A watchdog timer resets the processor if the firmware doesn’t kick (reset) the watchdog within a set window. It’s a self-recovery mechanism for software hangs or lockups. Interviewers asking this want to know you understand fault recovery, not just normal-path operation.
RTOS and real-time systems
These questions come up heavily for roles involving any kind of preemptive scheduling. FreeRTOS experience is the most commonly cited on job posts, but the concepts transfer to ThreadX, Zephyr, and others.
What’s the difference between a semaphore and a mutex?
A mutex is for mutual exclusion: only the task that took the mutex can release it, and it typically includes priority inheritance to prevent priority inversion. A binary semaphore is a signaling mechanism: one task can signal another task to proceed, and there’s no ownership concept. Using a semaphore where you meant a mutex is a common source of priority inversion bugs.
What is priority inversion?
Priority inversion happens when a high-priority task waits on a resource held by a low-priority task, while medium-priority tasks preempt the low-priority task and effectively block the high-priority task from running. The Mars Pathfinder mission in 1997 had a famous priority inversion bug that caused periodic system resets. Mention that if you want to impress someone.
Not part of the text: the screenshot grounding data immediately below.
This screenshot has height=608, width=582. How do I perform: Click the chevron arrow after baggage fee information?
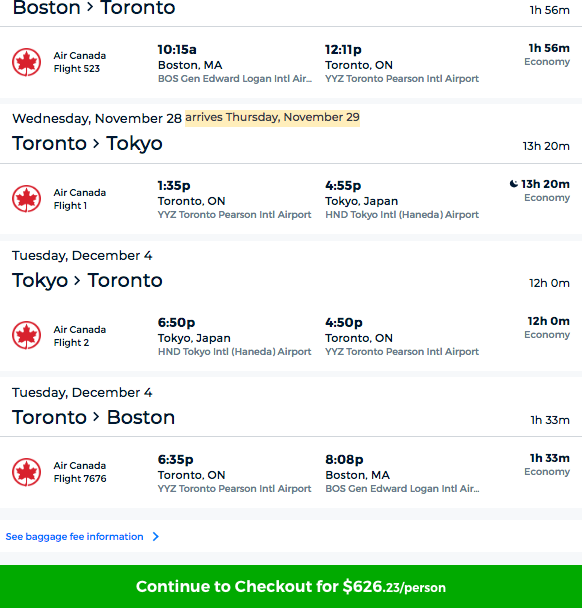pyautogui.click(x=155, y=537)
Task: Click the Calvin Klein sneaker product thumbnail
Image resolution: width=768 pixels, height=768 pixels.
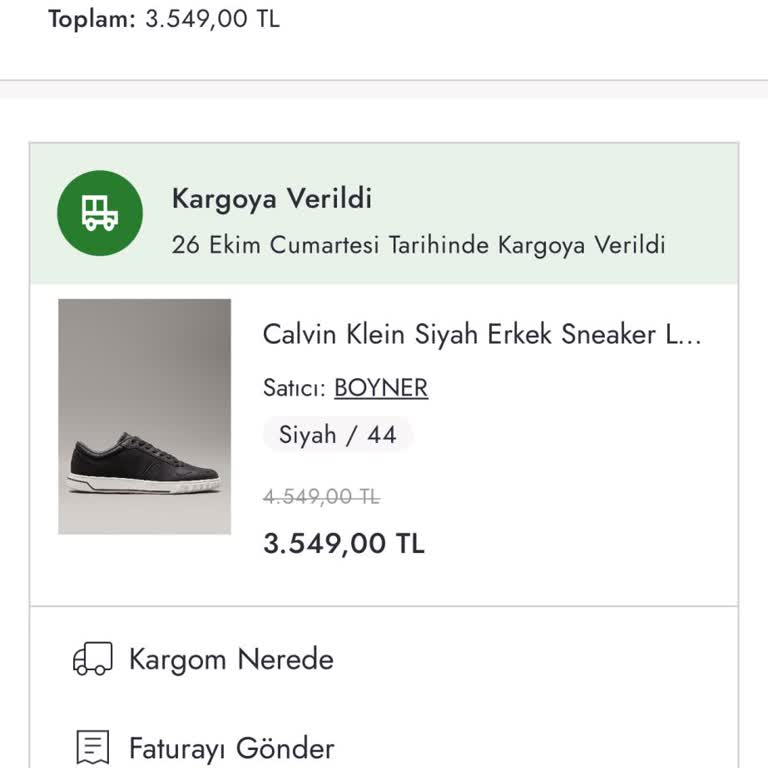Action: point(145,416)
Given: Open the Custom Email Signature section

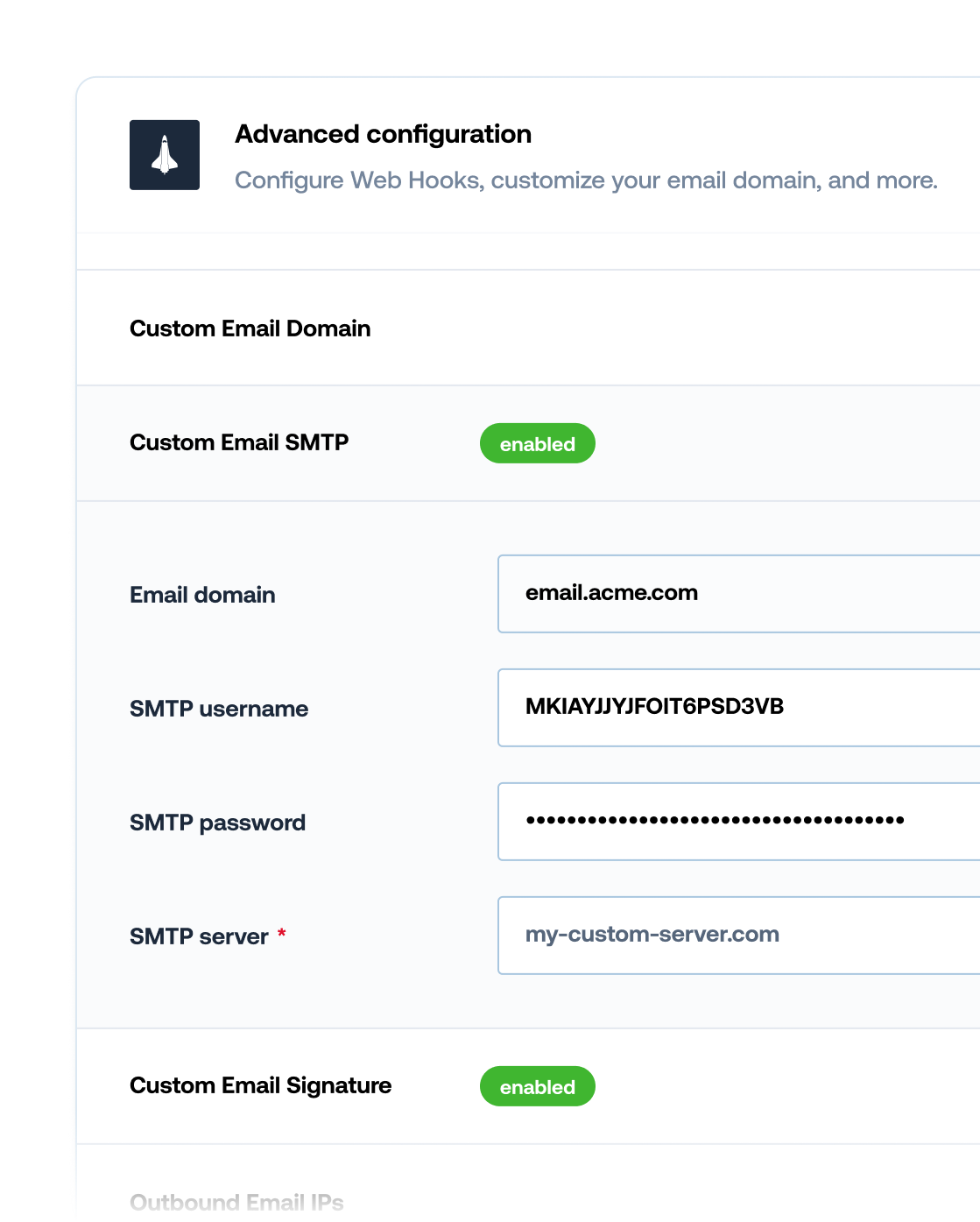Looking at the screenshot, I should click(x=260, y=1085).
How does context switching work?
The RTOS saves the current task’s CPU registers and stack pointer to its task control block, loads the next task’s state, and jumps to where that task left off. On ARM Cortex-M, this typically happens in the PendSV interrupt handler. Interviewers asking this want to know you understand what the scheduler is actually doing, not just how to call vTaskCreate.
Interrupts and timing
What should you avoid doing inside an ISR?
Blocking operations: anything that waits. That includes printf, most dynamic memory allocation, and any OS call that might block. The standard pattern is to set a flag or post to a queue inside the ISR and handle the actual work in a task. This keeps ISR latency low and avoids re-entrancy problems. The BLS Occupational Outlook for embedded and firmware roles projects steady growth through 2032, which tracks with the fact that more hardware is getting smarter, not less.
What is interrupt latency?
The time from when an interrupt fires to when the first instruction of the ISR executes. It includes pipeline stall time, register saving, and interrupt controller processing. In real-time systems you often have hard bounds on this, and understanding the sources of latency is part of system design.
Communication protocols
Know the basics of I2C, SPI, and UART, and have a feel for when you’d choose each. CAN bus matters for automotive. USB matters for device-class firmware. The 2024 Stack Overflow Developer Survey shows embedded C/C++ as a consistently in-demand skillset, and protocol knowledge is a big part of what distinguishes mid-level from senior candidates in job postings.
I2C vs. SPI: the real trade-offs
I2C uses two wires (clock and data), supports multiple devices on the same bus via addressing, and tops out around 3.4 Mbps in high-speed mode. It’s simpler to wire up but more complex in software because of the addressing, acknowledge bits, and potential for bus contention. SPI uses 4 wires (or more for multiple devices) and is faster and simpler electrically, but requires a separate chip select line per device and doesn’t have a built-in ack mechanism.
I tend to reach for SPI when speed matters and the device count is low. I2C when you’re connecting many sensors to a constrained pin count. That’s a rough heuristic, not a rule.
One thing most candidates underestimate
Debugging stories. Almost every senior embedded interview includes a question like “tell me about a hard bug you tracked down.” The answer they’re looking for isn’t a triumphant story about finding the bug. It’s a story that shows your debugging process: what you hypothesized, what you ruled out, what tools you used (JTAG, logic analyzer, oscilloscope, print statements via UART), and where you were wrong before you were right. Candidates who can describe a real debugging process in specific detail, especially one where their first assumption was incorrect, tend to stand out a lot more than candidates who just know the textbook answers.